* [Direction] Copy out only the lines from the one containing "Where should I click to: Select the Cable" through the one containing "coord(433,106)", changing "Excluir" to "Delete" and leaving everything else as it is.

Some rows
::::::::
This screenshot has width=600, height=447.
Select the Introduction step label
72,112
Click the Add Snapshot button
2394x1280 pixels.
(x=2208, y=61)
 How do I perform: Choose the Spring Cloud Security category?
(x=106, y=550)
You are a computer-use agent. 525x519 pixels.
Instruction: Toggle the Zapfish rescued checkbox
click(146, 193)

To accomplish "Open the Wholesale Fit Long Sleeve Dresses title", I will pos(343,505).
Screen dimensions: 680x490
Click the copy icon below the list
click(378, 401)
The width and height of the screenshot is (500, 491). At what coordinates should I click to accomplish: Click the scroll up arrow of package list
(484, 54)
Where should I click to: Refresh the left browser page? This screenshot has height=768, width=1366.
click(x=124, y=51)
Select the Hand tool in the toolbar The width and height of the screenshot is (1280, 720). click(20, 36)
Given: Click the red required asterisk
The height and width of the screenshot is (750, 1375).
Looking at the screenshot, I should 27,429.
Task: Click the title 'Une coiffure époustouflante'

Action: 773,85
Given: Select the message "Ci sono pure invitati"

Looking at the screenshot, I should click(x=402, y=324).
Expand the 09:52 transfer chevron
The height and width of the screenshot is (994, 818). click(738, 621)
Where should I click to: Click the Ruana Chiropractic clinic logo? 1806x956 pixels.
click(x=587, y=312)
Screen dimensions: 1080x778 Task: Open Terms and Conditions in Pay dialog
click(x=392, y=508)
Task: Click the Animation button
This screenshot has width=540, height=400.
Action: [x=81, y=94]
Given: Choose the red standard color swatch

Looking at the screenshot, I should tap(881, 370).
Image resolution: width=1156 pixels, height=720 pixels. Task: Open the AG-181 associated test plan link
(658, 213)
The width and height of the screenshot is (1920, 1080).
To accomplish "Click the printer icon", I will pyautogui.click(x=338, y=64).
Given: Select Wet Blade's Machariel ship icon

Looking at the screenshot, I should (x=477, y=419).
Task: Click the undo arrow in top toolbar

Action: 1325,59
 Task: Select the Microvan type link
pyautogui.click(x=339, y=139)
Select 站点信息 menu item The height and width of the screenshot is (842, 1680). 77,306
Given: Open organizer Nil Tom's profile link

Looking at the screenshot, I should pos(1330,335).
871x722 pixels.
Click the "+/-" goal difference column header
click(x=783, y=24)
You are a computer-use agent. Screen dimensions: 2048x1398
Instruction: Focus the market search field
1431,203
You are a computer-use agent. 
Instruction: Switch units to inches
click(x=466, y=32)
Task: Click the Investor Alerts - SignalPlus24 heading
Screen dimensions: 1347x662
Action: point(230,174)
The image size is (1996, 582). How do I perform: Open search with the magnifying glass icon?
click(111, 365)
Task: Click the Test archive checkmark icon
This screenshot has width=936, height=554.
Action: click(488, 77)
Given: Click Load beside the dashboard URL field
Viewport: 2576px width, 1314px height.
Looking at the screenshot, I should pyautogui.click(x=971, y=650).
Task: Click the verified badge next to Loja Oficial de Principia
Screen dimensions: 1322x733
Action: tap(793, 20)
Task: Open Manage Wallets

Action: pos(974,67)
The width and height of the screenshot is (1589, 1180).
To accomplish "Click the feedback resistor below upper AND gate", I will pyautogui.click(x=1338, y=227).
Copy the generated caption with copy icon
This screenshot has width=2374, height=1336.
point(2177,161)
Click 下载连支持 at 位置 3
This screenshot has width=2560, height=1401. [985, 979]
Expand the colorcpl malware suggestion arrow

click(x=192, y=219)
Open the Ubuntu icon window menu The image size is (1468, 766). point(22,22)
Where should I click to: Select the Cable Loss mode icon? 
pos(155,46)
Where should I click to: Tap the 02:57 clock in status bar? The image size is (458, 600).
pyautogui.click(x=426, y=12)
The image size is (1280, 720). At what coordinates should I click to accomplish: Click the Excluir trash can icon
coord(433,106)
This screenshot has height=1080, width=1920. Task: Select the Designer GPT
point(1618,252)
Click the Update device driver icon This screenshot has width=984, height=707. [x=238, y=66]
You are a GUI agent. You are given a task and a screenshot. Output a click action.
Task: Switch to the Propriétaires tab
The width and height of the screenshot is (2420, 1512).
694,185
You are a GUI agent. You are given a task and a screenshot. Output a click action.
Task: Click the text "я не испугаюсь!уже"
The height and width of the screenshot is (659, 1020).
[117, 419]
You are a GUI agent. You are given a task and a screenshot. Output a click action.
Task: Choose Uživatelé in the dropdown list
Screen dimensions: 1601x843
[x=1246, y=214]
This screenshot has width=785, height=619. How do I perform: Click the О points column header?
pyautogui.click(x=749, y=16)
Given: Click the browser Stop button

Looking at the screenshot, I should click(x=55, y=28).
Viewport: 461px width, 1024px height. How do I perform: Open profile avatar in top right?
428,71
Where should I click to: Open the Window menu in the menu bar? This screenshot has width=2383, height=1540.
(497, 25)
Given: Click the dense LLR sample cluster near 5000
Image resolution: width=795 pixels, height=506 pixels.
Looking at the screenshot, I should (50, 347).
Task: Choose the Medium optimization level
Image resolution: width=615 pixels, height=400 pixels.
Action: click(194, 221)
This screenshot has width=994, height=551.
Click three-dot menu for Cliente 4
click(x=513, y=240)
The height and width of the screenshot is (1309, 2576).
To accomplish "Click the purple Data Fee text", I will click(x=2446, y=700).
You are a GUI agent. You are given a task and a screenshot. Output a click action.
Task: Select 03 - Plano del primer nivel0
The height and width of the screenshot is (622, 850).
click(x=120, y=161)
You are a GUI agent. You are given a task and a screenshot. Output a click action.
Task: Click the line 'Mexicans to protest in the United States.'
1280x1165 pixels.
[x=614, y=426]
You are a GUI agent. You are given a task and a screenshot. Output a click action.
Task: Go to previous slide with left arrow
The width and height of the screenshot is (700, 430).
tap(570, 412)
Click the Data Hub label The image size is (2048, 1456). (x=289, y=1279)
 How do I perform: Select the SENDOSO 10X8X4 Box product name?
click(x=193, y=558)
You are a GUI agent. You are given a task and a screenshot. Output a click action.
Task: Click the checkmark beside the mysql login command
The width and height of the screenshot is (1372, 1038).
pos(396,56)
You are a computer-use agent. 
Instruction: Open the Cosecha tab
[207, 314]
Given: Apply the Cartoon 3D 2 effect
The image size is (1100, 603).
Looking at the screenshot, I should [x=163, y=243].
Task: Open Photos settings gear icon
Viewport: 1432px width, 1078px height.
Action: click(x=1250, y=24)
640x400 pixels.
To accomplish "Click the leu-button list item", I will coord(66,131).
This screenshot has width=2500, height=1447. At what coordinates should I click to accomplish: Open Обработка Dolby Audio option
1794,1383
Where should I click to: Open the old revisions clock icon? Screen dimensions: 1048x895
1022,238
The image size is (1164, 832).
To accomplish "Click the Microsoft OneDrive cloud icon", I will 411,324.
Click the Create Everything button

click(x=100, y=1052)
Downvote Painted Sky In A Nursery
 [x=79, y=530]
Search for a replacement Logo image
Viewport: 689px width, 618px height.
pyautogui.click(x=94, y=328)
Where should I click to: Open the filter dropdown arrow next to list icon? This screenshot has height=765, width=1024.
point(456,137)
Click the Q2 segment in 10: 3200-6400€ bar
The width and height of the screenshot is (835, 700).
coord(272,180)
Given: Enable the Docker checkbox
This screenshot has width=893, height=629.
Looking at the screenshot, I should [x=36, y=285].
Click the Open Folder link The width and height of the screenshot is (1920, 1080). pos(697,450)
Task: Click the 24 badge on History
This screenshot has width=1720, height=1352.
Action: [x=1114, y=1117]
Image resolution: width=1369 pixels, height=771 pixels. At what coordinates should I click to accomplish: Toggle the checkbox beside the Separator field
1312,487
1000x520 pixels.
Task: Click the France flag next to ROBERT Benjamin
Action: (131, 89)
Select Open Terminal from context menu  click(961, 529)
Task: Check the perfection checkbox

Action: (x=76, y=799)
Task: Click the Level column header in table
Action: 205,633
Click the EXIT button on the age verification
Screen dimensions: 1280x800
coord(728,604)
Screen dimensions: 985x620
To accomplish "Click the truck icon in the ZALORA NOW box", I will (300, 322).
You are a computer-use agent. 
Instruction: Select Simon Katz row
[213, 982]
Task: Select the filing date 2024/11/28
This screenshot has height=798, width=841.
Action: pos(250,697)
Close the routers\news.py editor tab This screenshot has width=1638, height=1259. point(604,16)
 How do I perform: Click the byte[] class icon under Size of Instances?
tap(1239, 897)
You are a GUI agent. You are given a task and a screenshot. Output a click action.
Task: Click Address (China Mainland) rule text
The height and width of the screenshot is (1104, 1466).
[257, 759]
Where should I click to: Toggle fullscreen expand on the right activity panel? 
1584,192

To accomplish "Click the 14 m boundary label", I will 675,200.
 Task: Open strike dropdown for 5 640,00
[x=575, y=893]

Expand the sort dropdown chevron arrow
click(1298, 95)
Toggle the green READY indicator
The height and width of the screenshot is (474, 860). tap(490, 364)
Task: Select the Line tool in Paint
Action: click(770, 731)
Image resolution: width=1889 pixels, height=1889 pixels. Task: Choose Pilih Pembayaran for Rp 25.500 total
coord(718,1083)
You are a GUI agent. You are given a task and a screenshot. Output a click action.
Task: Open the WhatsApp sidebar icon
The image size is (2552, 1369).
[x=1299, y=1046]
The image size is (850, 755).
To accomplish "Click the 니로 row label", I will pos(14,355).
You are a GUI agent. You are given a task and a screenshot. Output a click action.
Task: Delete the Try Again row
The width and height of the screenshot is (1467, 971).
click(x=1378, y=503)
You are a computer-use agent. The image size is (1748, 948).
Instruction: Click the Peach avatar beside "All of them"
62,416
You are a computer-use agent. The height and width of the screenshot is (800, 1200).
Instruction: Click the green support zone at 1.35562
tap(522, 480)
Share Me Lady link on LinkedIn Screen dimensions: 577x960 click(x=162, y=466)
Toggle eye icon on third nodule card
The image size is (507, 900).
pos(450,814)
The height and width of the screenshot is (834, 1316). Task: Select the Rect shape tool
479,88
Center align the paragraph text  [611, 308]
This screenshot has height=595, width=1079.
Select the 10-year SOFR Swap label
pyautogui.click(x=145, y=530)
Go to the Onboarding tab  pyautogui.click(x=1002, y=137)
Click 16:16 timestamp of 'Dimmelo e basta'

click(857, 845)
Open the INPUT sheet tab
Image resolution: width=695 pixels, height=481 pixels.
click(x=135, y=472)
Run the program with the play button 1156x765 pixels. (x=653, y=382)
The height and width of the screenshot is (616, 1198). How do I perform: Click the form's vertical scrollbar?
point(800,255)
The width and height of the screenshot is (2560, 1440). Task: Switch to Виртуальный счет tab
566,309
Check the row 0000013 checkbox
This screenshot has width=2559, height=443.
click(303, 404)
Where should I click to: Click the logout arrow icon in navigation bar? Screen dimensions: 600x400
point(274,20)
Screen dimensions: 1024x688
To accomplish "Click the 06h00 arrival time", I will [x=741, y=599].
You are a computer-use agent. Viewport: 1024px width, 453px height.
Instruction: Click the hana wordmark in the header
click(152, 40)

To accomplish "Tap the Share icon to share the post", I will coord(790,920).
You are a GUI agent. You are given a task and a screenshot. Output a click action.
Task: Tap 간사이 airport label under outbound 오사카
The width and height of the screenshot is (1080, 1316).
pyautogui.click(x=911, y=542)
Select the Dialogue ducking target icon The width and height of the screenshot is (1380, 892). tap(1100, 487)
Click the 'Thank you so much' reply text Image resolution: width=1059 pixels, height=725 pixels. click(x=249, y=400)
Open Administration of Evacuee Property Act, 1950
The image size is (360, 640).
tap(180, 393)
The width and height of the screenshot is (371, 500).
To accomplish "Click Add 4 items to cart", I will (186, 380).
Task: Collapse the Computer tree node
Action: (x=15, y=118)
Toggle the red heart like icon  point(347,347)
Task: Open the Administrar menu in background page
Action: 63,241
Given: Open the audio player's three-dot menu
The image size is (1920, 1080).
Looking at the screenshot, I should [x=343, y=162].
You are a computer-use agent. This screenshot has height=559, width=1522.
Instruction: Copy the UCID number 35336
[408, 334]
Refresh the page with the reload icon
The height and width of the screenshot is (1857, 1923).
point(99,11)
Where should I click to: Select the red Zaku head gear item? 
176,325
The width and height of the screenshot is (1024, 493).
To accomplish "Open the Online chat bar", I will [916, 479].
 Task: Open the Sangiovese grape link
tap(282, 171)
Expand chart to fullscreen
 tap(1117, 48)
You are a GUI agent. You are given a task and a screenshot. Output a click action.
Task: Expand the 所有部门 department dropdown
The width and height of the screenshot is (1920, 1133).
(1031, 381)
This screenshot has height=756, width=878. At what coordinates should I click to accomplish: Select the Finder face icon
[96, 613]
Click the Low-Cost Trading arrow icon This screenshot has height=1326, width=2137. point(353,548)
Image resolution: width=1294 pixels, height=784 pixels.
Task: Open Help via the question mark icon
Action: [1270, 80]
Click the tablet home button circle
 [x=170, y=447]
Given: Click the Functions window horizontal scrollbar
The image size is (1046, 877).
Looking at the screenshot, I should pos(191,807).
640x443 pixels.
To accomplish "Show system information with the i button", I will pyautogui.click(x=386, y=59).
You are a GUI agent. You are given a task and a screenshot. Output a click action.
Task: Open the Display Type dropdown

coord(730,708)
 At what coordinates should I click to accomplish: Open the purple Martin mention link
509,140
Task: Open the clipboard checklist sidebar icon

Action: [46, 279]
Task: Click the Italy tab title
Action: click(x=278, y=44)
::::::::
* [Task answer]
Where should I click to: Select the Cable Loss mode icon? 
pos(155,46)
Where should I click to: Tap the 02:57 clock in status bar? The image size is (458, 600).
pyautogui.click(x=426, y=12)
The image size is (1280, 720). At what coordinates should I click to accomplish: Click the Delete trash can icon
coord(433,106)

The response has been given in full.